I was not able to deal with it, I was doing the same thing as you. He refused to get her out of his life, or even set reasonable boundaries with her. I would have left him if we hadnt been married less than a YEAR (!) and that I was determined to not end yet another marriage. He ended up divorcing ME, because I was so "insecure" and "didnt trust him". Yeah, he is with her now! He has finally admitted that he caused my insecurity and didnt place me first as his priority. Not that it does me any good now. 

Your marriage should be his FIRST priority, and since it was his actions that are bringing these feelings out in you, he should do whatever it takes to make you comfortable and secure, and show he is serious about the reconciliation. He can find another job, he cannot find another YOU.


----------



## charmbee (Dec 3, 2012)

3xnocharm so sorry to hear the bad ending of your marriage. Was he still insisting on keeping in touch with her during this time? I think deep down inside he knew what he wanted which was her, but at the same time there was you. It's sad but it's the reality we have to face. I have given him two ultimatums and he still refuses to leave. Im afraid by the time he realize he needs to leave that job, I would be on my way out.


----------



## KathyBatesel (Apr 26, 2012)

charmbee said:


> You are right my fears aren't valid, I won't ever know because you never know what goes on in their workplace.
> 
> I don't think this is about commitment issues, I'm willing to try this whole marriage thing over again. I think it's more of a trust issue. Im scared to let my guards down. For how long am I to stay alert? I just want to smile and be myself again


I had a few thoughts as I read these words... 
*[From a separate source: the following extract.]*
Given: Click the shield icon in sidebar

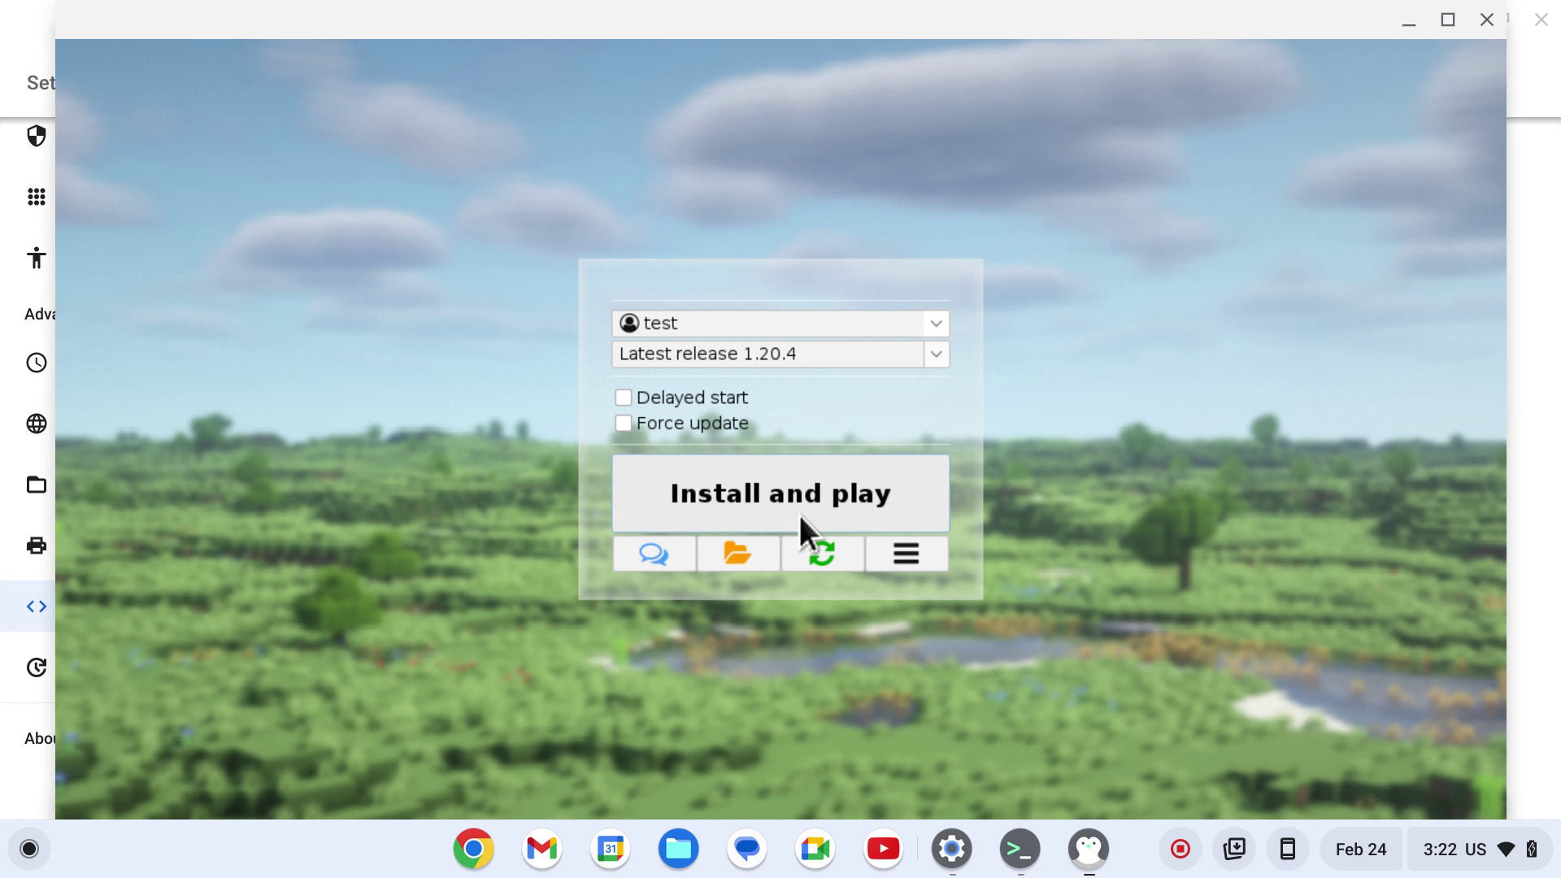Looking at the screenshot, I should coord(37,135).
1. It's true that you can't know every detail about what goes on at work, but it's equally true that where there's fire, there's smoke. If you do not see signs that he is devoting time to her or neglecting you, then you have no reason to assume wrongdoing. He dated her when you were apart, and has since broken off that pursuit clearly. He did this on his work e-mail, which could potentially get them both into trouble on the job if it's not honored or if you want to make a scene (which I don't recommend.) He continuously wanted to be back with you, and you've said that you are the one who refused, but when you came back, he dropped her. I don't see any reason to believe otherwise. 

On the other hand, if he's staying late at the office and you discover she is, too, or you find them exchanging texts or e-mails or calling each other, that's when I'd give the guy his walking papers.

2. The way you say "this marriage thing" reveals your own ambivalence toward being committed. You can't be committed to something you aren't sure you believe in! 

3. I imagine trust issues *are* the basis for how you are feeling, and unfortunately, these aren't the kinds of things that just magically get fixed. The bottom line is that in order to trust again, you have to let yourself be vulnerable AND you have to discover that there's no valid reason to fear. You're going through that now, and while it's uncomfortable, it *is* necessary. Here are the possible outcomes I see: 

- You could walk purely because of the discomfort.
- You could discover that your fears are valid and find yourself betrayed in some way, which would certainly be painful but which will not destroy you if you don't want it to.
- You could find that your husband is willing to be committed and loyal and that your fears are unfounded, which would open the doorway to the intimacy and love you're hoping for.


----------